[BEGIN GIVEN ENTRIES]
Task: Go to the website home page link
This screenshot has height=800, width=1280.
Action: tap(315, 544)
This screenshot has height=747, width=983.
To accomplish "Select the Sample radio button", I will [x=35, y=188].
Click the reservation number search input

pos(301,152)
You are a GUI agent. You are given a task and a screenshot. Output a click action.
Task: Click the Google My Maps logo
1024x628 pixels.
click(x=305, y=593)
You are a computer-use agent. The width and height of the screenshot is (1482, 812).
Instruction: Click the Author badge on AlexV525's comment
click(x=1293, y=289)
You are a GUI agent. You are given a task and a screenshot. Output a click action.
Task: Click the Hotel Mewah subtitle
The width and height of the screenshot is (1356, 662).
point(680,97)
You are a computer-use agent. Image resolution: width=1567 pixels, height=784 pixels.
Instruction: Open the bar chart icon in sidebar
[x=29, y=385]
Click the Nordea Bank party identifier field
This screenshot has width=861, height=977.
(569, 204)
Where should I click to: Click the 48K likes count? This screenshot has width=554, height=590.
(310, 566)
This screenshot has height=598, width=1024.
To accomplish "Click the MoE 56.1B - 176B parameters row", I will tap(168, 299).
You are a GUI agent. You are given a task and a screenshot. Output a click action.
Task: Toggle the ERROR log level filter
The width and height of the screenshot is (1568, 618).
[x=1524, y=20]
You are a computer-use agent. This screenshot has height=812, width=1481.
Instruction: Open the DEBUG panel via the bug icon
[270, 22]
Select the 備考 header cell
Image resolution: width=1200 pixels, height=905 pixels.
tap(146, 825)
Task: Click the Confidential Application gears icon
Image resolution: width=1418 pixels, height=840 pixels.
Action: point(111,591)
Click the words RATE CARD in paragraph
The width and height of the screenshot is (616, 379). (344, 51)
[END GIVEN ENTRIES]
> _THE PROBLEM_
Present every one of the rows above as a numbered list, omitting any blank lines.

> _SOLUTION TO THIS EXERCISE_
1. Task: Go to the website home page link
2. This screenshot has height=800, width=1280.
3. Action: tap(315, 544)
4. This screenshot has height=747, width=983.
5. To accomplish "Select the Sample radio button", I will [x=35, y=188].
6. Click the reservation number search input
7. pos(301,152)
8. You are a GUI agent. You are given a task and a screenshot. Output a click action.
9. Task: Click the Google My Maps logo
10. 1024x628 pixels.
11. click(x=305, y=593)
12. You are a computer-use agent. The width and height of the screenshot is (1482, 812).
13. Instruction: Click the Author badge on AlexV525's comment
14. click(x=1293, y=289)
15. You are a GUI agent. You are given a task and a screenshot. Output a click action.
16. Task: Click the Hotel Mewah subtitle
17. The width and height of the screenshot is (1356, 662).
18. point(680,97)
19. You are a computer-use agent. Image resolution: width=1567 pixels, height=784 pixels.
20. Instruction: Open the bar chart icon in sidebar
21. [x=29, y=385]
22. Click the Nordea Bank party identifier field
23. This screenshot has width=861, height=977.
24. (569, 204)
25. Where should I click to: Click the 48K likes count? This screenshot has width=554, height=590.
26. (310, 566)
27. This screenshot has height=598, width=1024.
28. To accomplish "Click the MoE 56.1B - 176B parameters row", I will tap(168, 299).
29. You are a GUI agent. You are given a task and a screenshot. Output a click action.
30. Task: Toggle the ERROR log level filter
31. The width and height of the screenshot is (1568, 618).
32. [x=1524, y=20]
33. You are a computer-use agent. This screenshot has height=812, width=1481.
34. Instruction: Open the DEBUG panel via the bug icon
35. [270, 22]
36. Select the 備考 header cell
37. Image resolution: width=1200 pixels, height=905 pixels.
38. tap(146, 825)
39. Task: Click the Confidential Application gears icon
40. Image resolution: width=1418 pixels, height=840 pixels.
41. Action: point(111,591)
42. Click the words RATE CARD in paragraph
43. The width and height of the screenshot is (616, 379). (344, 51)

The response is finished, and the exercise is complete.